Jupiter dit un jour: Que tout ce qui respire

S’en vienne comparoître aux pieds de ma grandeur;

Si dans son composé quelqu’un trouve à redire,

Il peut le déclarer sans peur:

Je mettrai remède à la chose.

Venez, singe; parlez le premier, et pour cause:

Voyez ces animaux, faites comparaison

De leurs beautés avec les vôtres.

Êtes-vous satisfait?—Moi, dit-il; pourquoi non?

N’ai-je pas quatre pieds aussi bien que les autres?

Mon portrait jusqu’ici ne m’a rien reproché;

Mais pour mon frère l’ours, on ne l’a qu’ébauché:

Jamais, s’il me veut croire, il ne se fera peindre.

L’ours venant là-dessus, on crut qu’il s’alloit plaindre.

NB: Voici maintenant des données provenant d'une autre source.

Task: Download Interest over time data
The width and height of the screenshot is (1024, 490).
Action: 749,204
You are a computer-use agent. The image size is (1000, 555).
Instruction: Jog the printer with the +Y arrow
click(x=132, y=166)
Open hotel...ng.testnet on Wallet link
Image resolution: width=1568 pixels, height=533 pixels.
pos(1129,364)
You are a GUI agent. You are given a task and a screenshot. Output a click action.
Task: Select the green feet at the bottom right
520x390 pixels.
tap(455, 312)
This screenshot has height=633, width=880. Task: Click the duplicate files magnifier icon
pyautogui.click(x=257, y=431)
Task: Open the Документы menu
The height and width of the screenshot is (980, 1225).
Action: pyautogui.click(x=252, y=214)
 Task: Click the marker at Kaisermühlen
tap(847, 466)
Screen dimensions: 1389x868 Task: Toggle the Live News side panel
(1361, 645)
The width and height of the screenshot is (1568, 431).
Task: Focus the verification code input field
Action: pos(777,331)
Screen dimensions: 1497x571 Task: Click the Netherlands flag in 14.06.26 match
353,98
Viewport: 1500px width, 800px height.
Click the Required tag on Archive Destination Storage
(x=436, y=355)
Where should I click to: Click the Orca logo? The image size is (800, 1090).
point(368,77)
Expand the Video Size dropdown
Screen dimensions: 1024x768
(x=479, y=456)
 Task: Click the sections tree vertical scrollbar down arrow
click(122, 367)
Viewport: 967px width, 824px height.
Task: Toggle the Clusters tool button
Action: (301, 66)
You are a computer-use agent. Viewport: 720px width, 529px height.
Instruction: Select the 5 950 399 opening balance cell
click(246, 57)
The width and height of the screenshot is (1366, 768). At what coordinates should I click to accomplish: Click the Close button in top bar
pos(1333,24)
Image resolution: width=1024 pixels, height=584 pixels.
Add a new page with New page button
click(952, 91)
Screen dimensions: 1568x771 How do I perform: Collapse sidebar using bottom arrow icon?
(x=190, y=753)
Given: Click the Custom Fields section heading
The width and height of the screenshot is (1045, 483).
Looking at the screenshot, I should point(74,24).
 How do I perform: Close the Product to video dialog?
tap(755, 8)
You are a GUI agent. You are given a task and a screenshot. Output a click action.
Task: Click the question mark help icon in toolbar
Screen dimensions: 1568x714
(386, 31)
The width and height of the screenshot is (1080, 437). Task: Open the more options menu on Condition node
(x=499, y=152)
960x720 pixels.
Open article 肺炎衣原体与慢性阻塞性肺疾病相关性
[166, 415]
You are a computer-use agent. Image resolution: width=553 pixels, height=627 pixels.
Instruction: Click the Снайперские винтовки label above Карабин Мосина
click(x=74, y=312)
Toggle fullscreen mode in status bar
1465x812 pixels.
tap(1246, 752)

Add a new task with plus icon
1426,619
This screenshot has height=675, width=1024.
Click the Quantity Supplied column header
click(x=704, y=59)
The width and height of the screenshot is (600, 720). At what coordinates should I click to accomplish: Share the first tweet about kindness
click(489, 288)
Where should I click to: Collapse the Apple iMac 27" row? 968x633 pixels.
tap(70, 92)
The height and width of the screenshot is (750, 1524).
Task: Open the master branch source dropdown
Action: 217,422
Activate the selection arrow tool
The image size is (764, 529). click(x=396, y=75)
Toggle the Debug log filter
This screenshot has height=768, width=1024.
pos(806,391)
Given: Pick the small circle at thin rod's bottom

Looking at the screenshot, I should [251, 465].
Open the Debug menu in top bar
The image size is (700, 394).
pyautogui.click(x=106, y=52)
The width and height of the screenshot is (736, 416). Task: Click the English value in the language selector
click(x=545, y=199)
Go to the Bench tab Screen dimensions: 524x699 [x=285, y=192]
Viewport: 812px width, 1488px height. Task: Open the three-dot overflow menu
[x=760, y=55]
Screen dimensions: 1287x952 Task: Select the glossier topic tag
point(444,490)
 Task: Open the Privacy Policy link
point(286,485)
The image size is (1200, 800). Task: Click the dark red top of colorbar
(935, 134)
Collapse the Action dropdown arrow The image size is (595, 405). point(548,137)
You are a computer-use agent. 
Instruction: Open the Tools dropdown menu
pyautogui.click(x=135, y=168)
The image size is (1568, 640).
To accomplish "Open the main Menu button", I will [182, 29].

Tant s’en faut: de sa forme il se loua très-fort;

Glosa sur l’éléphant, dit qu’on pourroit encor

Ajouter à sa queue, ôter à ses oreilles;

Que c’étoit une masse informe et sans beauté.

L’éléphant étant écouté,

Tout sage qu’il étoit, dit des choses pareilles:

Il jugea qu’à son appétit

Dame baleine étoit trop grosse.

Dame fourmi trouva le ciron trop petit,

Se croyant pour elle un colosse.

Jupin les renvoya s’étant censurés tous;

Du reste, contents d’eux. Mais parmi les plus fous

Notre espèce excella; car tout ce que nous sommes,

Lynx envers nos pareils et taupes envers nous,

Nous nous pardonnons tout, et rien aux autres hommes:

On se voit d’un autre œil qu’on ne voit son prochain.

Le fabricateur souverain

Nous créa besaciers[3] tous de même manière, Tant ceux du temps passé que du temps d’aujourd’hui: Il fit pour nos défauts la poche de derrière, Et celle de devant pour les défauts d’autrui.